In the first few weeks of bringing my son home, I remember thinking to myself, “I wonder when you stop feeling sticky.” C has dealt with reflux from the beginning, so there’s been a fair amount of spit up in our house since October.
Spit up aside, there are tons of issues new moms face that make life as a new mom pretty hard! I was talking with a sweet friend the other day who ventured out of her house with her 12-week old baby. I asked her how she was, and she said, “I’m okay. I’m trying to be very honest. I’m not good. I’m just okay.” I told her that she and her baby were surviving, and that’s good enough.
It’s true, though. As a new mom, when people ask how you are, you want to respond with, “I’m awesome! I’m supermom. My baby is clean, my dinner is cooked, and I’m totally in control of my sanity.” But in reality, that’s just not how it goes for some of us.
The first few weeks with C were pretty difficult. I struggled with a little bit of pain from his birth, as well as some mild postpartum issues, though they didn’t seem so mild at the time! My mom took off several days of work to stay with me (Praise. God.). She was a labor and delivery nurse for a long time, so I was even more excited to have her there!
Though she and my husband swear differently (I mean, who would tell a new mom she was a crazy person), I was a hot mess. And not hot as in attractive. No, no…hot as in hormone-ranging, temperature-out-of-control, can’t find my keys in my hand crazy lady. I was totally overwhelmed with motherhood. And it didn’t help to see moms of three walking down the sidwalk with babies strapped to their chests, their two-year-old twins in a stroller, and their oh-so-perfect leashed Pomeranian walking calmly right beside. The worst offense? Makeup. They have the nerve to wear makeup. I couldn’t even find my makeup, much less remember how to apply it…or care to do so.
If I had attempted such a feat in my first few months of motherhood, neighbors would’ve found me in the clothes I slept in, crumpled on the sidewalk with my newborn incorrectly swaddled in my sling, holding two unattached leashes, while my Yorkie and Chihuahua scampered down the street reeking havoc.
We can’t do it all. We’re actually lucky to do any of it. Especially in those first few weeks (or months for some of us!), you have to focus on just the basics. What does my baby need to survive? In talking with some of my new-mom friends, I came up with a few survival tips for getting through the first few months.
- Focus on Feeding: Your baby needs food to survive. Your number one job as a mom is to provide that food, whether through breast milk or formula. It’s okay if your son or daughter doesn’t have a cute outfit on or you’re not totally able to decipher all his or her different cries. Your job is to feed your baby. The rest will come. (Haven’t decided on breast milk or formula? Click here if you wonder why I chose breast milk.)
- Get Going: It’s important to get enough sleep, but I found myself just lounging around. For hours. It’s great to rest, but don’t become a sulking, lazy person. I found it made my depression symptoms worse, making me feel more like a failure. Get up! Move around!
- Find Friends: Do you know someone who works from home? Or a stay-at-home mom? Or a neighbor who has Fridays off? Interact with people, namely adults. Don’t isolate yourself.
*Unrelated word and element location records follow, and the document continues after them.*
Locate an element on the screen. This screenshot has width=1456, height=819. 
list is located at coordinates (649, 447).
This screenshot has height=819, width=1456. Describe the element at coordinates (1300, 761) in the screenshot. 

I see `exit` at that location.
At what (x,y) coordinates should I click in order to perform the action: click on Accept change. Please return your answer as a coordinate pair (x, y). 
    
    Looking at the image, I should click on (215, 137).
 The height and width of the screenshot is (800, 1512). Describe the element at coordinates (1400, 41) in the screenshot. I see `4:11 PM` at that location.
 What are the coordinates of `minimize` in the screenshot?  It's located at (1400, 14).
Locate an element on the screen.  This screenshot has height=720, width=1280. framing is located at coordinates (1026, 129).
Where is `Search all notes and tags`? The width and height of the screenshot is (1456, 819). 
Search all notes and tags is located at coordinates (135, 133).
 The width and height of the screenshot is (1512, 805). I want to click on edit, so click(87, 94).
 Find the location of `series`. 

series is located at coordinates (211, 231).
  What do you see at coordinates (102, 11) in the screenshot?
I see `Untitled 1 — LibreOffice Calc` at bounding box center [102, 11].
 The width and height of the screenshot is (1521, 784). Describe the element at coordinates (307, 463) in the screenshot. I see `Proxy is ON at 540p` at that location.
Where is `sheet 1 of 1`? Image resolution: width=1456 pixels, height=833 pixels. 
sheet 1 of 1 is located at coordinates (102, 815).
Be open to discovering a new group of friends! The help-me-keep-my-sanity friend group.
- Allow Aid: You know those people who tell you, “If you need anything, feel free to call me.” Get the phone sister. Dial. Them. Up. I dealt with a lot of guilt when considering calling someone to help me clean up the house or fix dinner. I thought, What if they didn’t mean it? What if they were just being nice? I don’t want to impose. Impose. In fact, let them come over and hold the baby while you do something. At times I needed to do something productive. I wanted to clean something so I felt like I wasn’t wasting away.
- Leave your Location: This was probably the biggest one for me. Get out of your house! I remember people telling me that, and I thought, But then I have to get him dressed, and put him in his car seat, and put him in the car. I’m not even sure where my keys are. My keys! What if I lost the keys, and there’s an emergency? How will I get him to the hospital? Oh my gosh, I DON’T EVEN KNOW WHERE THE NEAREST HOSPITAL IS!?! Slight mental breakdown. It’s not that hard. Unless it’s freakishly cold outside, your baby can survive the five second walk to the car in his or her car seat in nothing but a diaper and blankets. If you’re worried, start the car a few minutes early to let it heat up. Put the baby in the car, and go. Just anywhere. Drive through your favorite coffee place. Chick-fil-a? Sonic? Just go someplace where you can clear your mind. Drive around for several minutes. Your baby may really like the motion in the car. Mine did! He slept in there quite nicely.
This is how I survived.
If you have special circumstances (post-partum problems or breastfeeding issues), get help! Call your local hospital and tell them what’s going on. They can direct you to people who can help. If you can’t afford help through the hospital, local churches often have counselors with discounted rates who can talk with you. For breastfeeding issues, try the La Leche League. They’re free and will fight for your breastfeeding relationship with your child.
One day at a time. It will get better.
What’s your new mom survival story? Do you have any other advice to add?